(Interface element entries)

##########

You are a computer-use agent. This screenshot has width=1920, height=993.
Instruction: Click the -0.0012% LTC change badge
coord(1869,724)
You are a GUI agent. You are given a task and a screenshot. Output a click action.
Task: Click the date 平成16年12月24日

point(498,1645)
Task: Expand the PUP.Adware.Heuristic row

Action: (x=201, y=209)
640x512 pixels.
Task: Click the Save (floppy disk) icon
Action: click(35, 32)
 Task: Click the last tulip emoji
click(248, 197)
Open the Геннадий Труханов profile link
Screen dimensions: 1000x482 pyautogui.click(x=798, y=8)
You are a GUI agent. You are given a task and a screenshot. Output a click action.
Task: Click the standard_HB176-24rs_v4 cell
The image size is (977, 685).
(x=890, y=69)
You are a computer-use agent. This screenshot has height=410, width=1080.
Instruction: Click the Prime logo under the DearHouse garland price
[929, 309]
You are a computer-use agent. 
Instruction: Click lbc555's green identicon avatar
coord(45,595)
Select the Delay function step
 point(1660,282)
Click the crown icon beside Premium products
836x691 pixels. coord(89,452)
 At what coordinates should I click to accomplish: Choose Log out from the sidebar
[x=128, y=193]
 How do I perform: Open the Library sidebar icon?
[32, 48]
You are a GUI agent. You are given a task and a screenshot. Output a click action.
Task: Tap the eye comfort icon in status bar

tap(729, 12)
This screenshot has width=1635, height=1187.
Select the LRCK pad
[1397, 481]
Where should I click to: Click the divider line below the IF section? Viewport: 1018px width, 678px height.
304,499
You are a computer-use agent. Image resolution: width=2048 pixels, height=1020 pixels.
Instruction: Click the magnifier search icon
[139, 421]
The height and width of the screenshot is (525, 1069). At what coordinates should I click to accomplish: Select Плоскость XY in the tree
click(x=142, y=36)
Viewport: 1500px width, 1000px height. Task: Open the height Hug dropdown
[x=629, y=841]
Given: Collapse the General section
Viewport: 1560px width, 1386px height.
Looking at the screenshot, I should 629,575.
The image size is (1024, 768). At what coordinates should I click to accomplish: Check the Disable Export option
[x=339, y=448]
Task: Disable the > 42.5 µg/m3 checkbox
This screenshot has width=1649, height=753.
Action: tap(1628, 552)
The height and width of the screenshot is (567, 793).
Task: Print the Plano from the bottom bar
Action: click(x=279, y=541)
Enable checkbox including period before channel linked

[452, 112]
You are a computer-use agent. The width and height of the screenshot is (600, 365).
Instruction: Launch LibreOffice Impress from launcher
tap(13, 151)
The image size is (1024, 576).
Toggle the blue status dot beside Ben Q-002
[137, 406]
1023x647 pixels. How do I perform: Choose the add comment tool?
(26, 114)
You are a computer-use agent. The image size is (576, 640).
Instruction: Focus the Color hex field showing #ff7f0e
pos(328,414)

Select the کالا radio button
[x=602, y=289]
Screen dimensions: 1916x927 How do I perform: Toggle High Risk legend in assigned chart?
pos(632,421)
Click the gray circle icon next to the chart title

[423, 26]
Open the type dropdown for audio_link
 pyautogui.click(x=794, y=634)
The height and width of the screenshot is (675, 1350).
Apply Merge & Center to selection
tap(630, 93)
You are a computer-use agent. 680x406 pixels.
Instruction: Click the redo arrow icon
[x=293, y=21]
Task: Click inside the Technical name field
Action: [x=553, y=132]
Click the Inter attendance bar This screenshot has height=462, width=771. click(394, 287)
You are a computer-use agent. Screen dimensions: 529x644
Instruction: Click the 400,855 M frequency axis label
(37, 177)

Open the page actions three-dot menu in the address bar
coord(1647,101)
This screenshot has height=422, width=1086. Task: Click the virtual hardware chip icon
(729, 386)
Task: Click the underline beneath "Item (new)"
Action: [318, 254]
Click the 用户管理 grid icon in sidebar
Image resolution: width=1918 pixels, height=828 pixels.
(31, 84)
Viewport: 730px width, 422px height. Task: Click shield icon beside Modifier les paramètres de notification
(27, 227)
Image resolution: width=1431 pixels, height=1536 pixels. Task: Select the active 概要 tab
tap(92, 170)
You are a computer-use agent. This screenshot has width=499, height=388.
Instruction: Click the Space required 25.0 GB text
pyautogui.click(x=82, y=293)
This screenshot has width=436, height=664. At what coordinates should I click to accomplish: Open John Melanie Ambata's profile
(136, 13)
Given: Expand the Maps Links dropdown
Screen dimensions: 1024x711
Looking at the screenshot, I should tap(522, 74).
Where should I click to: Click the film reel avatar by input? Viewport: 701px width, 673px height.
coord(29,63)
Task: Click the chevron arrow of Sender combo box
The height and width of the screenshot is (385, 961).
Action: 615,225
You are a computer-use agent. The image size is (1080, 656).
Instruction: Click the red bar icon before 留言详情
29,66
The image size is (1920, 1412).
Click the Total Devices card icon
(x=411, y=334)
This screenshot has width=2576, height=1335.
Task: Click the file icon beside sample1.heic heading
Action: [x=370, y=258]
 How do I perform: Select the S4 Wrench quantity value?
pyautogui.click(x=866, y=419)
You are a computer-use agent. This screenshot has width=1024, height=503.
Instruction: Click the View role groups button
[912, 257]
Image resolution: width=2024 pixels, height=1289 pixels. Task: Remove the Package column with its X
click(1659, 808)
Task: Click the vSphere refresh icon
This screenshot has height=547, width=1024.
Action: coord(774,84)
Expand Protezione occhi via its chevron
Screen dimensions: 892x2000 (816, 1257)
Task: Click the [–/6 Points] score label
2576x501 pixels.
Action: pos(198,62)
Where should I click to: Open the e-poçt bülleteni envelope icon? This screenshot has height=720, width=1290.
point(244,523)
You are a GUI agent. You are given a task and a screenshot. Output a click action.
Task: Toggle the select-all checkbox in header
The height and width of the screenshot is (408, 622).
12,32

##########

• [Given request]:
Copy the entries above verbatim, from the line with "Open the Геннадий Труханов profile link" up to and including the line with "tap(13, 151)".

• [Correct output]:
Open the Геннадий Труханов profile link
Screen dimensions: 1000x482 pyautogui.click(x=798, y=8)
You are a GUI agent. You are given a task and a screenshot. Output a click action.
Task: Click the standard_HB176-24rs_v4 cell
The image size is (977, 685).
(x=890, y=69)
You are a computer-use agent. This screenshot has height=410, width=1080.
Instruction: Click the Prime logo under the DearHouse garland price
[929, 309]
You are a computer-use agent. 
Instruction: Click lbc555's green identicon avatar
coord(45,595)
Select the Delay function step
 point(1660,282)
Click the crown icon beside Premium products
836x691 pixels. coord(89,452)
 At what coordinates should I click to accomplish: Choose Log out from the sidebar
[x=128, y=193]
 How do I perform: Open the Library sidebar icon?
[32, 48]
You are a GUI agent. You are given a task and a screenshot. Output a click action.
Task: Tap the eye comfort icon in status bar

tap(729, 12)
This screenshot has width=1635, height=1187.
Select the LRCK pad
[1397, 481]
Where should I click to: Click the divider line below the IF section? Viewport: 1018px width, 678px height.
304,499
You are a computer-use agent. Image resolution: width=2048 pixels, height=1020 pixels.
Instruction: Click the magnifier search icon
[139, 421]
The height and width of the screenshot is (525, 1069). At what coordinates should I click to accomplish: Select Плоскость XY in the tree
click(x=142, y=36)
Viewport: 1500px width, 1000px height. Task: Open the height Hug dropdown
[x=629, y=841]
Given: Collapse the General section
Viewport: 1560px width, 1386px height.
Looking at the screenshot, I should 629,575.
The image size is (1024, 768). At what coordinates should I click to accomplish: Check the Disable Export option
[x=339, y=448]
Task: Disable the > 42.5 µg/m3 checkbox
This screenshot has width=1649, height=753.
Action: tap(1628, 552)
The height and width of the screenshot is (567, 793).
Task: Print the Plano from the bottom bar
Action: click(x=279, y=541)
Enable checkbox including period before channel linked

[452, 112]
You are a computer-use agent. The width and height of the screenshot is (600, 365).
Instruction: Launch LibreOffice Impress from launcher
tap(13, 151)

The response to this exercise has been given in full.